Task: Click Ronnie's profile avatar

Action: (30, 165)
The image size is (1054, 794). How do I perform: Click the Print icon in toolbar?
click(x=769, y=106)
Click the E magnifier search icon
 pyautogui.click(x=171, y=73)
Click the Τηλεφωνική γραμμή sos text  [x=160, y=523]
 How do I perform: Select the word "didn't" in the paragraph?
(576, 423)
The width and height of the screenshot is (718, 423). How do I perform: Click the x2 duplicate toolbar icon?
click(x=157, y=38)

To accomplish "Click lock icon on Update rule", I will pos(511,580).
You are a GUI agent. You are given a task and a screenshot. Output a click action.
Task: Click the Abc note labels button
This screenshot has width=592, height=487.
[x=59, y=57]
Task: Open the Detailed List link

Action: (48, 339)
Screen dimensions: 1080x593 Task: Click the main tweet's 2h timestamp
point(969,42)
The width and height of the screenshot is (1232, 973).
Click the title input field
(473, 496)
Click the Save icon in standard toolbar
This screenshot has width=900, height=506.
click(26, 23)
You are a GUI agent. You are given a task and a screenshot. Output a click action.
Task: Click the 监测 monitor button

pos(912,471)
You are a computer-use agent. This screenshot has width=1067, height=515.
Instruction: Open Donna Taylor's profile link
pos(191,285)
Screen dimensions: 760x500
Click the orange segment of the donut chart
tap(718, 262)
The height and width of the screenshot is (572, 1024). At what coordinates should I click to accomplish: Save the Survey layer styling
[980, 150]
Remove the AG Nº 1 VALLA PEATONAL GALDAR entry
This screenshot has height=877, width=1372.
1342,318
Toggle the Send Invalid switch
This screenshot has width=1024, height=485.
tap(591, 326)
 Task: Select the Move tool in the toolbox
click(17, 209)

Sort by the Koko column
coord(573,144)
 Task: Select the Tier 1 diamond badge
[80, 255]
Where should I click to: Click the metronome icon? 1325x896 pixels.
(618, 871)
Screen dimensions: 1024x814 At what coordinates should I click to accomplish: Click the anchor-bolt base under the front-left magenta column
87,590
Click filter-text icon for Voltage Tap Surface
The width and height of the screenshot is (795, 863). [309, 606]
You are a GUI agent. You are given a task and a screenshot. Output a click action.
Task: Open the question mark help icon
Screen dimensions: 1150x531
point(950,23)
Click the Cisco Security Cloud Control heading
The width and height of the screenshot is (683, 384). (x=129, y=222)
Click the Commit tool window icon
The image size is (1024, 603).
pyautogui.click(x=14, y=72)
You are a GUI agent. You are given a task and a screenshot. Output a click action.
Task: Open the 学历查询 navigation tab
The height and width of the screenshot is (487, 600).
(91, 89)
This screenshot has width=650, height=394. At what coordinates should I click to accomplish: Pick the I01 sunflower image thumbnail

--------------------------------------------------

#### Work item:
Write out all of the records above exactly as they appear.

#### Task output:
Task: Click Ronnie's profile avatar

Action: (30, 165)
The image size is (1054, 794). How do I perform: Click the Print icon in toolbar?
click(x=769, y=106)
Click the E magnifier search icon
 pyautogui.click(x=171, y=73)
Click the Τηλεφωνική γραμμή sos text  [x=160, y=523]
 How do I perform: Select the word "didn't" in the paragraph?
(576, 423)
The width and height of the screenshot is (718, 423). How do I perform: Click the x2 duplicate toolbar icon?
click(x=157, y=38)

To accomplish "Click lock icon on Update rule", I will pos(511,580).
You are a GUI agent. You are given a task and a screenshot. Output a click action.
Task: Click the Abc note labels button
This screenshot has width=592, height=487.
[x=59, y=57]
Task: Open the Detailed List link

Action: (48, 339)
Screen dimensions: 1080x593 Task: Click the main tweet's 2h timestamp
point(969,42)
The width and height of the screenshot is (1232, 973).
Click the title input field
(473, 496)
Click the Save icon in standard toolbar
This screenshot has width=900, height=506.
click(26, 23)
You are a GUI agent. You are given a task and a screenshot. Output a click action.
Task: Click the 监测 monitor button

pos(912,471)
You are a computer-use agent. This screenshot has width=1067, height=515.
Instruction: Open Donna Taylor's profile link
pos(191,285)
Screen dimensions: 760x500
Click the orange segment of the donut chart
tap(718, 262)
The height and width of the screenshot is (572, 1024). At what coordinates should I click to accomplish: Save the Survey layer styling
[980, 150]
Remove the AG Nº 1 VALLA PEATONAL GALDAR entry
This screenshot has height=877, width=1372.
1342,318
Toggle the Send Invalid switch
This screenshot has width=1024, height=485.
tap(591, 326)
 Task: Select the Move tool in the toolbox
click(17, 209)

Sort by the Koko column
coord(573,144)
 Task: Select the Tier 1 diamond badge
[80, 255]
Where should I click to: Click the metronome icon? 1325x896 pixels.
(618, 871)
Screen dimensions: 1024x814 At what coordinates should I click to accomplish: Click the anchor-bolt base under the front-left magenta column
87,590
Click filter-text icon for Voltage Tap Surface
The width and height of the screenshot is (795, 863). [309, 606]
You are a GUI agent. You are given a task and a screenshot. Output a click action.
Task: Open the question mark help icon
Screen dimensions: 1150x531
point(950,23)
Click the Cisco Security Cloud Control heading
The width and height of the screenshot is (683, 384). (x=129, y=222)
Click the Commit tool window icon
The image size is (1024, 603).
pyautogui.click(x=14, y=72)
You are a GUI agent. You are given a task and a screenshot. Output a click action.
Task: Open the 学历查询 navigation tab
The height and width of the screenshot is (487, 600).
(91, 89)
This screenshot has width=650, height=394. At what coordinates should I click to accomplish: Pick the I01 sunflower image thumbnail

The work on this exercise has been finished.